**Exercise prompt:** Shift each answer coordinate in the material below by -41 and reproduce every line, leaving all other numbers as they are.

——————

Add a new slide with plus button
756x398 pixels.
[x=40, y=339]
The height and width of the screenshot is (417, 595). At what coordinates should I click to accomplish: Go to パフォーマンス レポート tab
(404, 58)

——————

**Result below:**
Add a new slide with plus button
756x398 pixels.
[x=-1, y=298]
The height and width of the screenshot is (417, 595). At what coordinates should I click to accomplish: Go to パフォーマンス レポート tab
(363, 17)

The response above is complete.